Even if Neeley’s position ultimately convinces from a policy perspective, it does not follow that the Supreme Court should make it a constitutional right. Like Ronald Dworkin (a contributor to the "Philosopher’s Brief"), Neeley’s constitutional interpretation and theory of "autonomy" are premised on a "deeper theory" that entails a high level of generality and abstraction. But the jurisprudential history of rights adjudication has consisted of a dialectical tension between individual autonomy and the collective judgments of the democratic community. Strong individual rights like freedom of speech have emerged out of this tension because of their clearer status in the written Constitution and because of the logic that has developed out of the dialectic of constitutional interpretation. But constitutional interpretation at the high level of generality championed by Dworkin and Neeley seldom satisfies because it takes place in a vacuum that does not heed the Supreme Court’s obligations to the constitutional scheme. The "deeper" the Court pushes the abstract right to privacy, the more the Court resembles the Sorcerer’s Apprentice.
The broad right to suicide runs counter to the considered opinions of courts, legislatures, and the medical profession (in comparison, the medical profession was in the forefront of the movement to legalize abortion). And it would be a constitutional oddity. For example, in the New York and California cases before the Supreme Court, the Circuit courts ruled that the right to suicide must be accompanied by legal procedures to ensure voluntary and accurate decisions. As Jeffrey Rosen remarked in THE NEW REPUBLIC, "What an odd constitutional right that judges invent, and then command the state legislatures to restrict!" (June 24, 1996) Finally, Justice Black argued in the Griswold privacy case (1965) that the power to create new, non-textual rights logically includes the power to restrict or remove textual rights. Is it a coincidence that as the right to privacy has grown, the Fourth Amendment (the clearest textual basis for that right) has shriveled?
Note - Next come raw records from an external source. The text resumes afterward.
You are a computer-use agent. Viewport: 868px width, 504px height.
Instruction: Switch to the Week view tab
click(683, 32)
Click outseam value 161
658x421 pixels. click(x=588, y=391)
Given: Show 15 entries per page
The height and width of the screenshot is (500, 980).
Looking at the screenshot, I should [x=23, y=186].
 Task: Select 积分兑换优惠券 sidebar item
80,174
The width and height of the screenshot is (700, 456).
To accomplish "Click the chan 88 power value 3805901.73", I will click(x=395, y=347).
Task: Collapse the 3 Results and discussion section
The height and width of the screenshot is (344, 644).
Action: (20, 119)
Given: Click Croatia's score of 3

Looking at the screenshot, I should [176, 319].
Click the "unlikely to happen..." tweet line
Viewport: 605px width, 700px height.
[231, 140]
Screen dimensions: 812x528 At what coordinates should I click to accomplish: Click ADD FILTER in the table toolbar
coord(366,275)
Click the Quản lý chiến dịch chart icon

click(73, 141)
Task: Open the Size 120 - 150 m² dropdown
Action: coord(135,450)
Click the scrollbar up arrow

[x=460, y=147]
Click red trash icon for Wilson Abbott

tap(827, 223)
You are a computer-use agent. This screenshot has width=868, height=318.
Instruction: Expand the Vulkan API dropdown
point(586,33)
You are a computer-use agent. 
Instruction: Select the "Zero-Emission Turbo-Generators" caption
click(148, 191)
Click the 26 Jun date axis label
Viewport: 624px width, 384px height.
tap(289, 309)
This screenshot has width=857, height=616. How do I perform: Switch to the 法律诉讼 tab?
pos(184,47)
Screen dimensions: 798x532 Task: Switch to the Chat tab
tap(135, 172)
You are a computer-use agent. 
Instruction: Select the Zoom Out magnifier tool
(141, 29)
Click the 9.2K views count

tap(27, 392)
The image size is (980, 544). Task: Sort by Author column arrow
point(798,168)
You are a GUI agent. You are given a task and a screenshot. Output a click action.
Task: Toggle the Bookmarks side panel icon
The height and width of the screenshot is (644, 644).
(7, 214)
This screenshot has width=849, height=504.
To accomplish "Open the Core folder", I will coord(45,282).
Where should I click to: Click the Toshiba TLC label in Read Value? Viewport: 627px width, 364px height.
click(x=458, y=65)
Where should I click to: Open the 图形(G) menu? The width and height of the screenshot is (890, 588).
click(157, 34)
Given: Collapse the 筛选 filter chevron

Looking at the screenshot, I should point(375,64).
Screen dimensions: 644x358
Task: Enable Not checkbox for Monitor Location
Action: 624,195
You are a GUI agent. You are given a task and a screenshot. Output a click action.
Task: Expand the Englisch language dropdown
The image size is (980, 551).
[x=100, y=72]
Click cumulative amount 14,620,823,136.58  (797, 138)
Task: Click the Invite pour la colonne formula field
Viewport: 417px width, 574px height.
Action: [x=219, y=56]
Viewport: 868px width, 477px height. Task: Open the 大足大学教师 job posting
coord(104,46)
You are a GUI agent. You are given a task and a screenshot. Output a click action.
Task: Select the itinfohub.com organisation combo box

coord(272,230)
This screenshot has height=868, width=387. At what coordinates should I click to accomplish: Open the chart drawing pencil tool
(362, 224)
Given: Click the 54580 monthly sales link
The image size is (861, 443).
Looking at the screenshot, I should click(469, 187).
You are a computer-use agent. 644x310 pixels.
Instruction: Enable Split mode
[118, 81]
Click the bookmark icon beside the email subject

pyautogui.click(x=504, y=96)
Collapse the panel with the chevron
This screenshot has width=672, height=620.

But even if one disagrees with the constitutional conclusion and the scope of the right as Neeley defines it, Neeley’s probing and passionate plea for the right to suicide should provoke serious thinking and reconsideration. If the Supreme Court would be wise to keep the right out of the Constitution, this does not mean that legislatures and the medical profession should turn their heads. Despite the constitutional problems, Neeley makes a strong case for meaningful policy reform, including that which falls short of his absolutism. THE CONSTITUTIONAL RIGHT TO SUICIDE will sharpen one’s thinking on the issue, pro or con.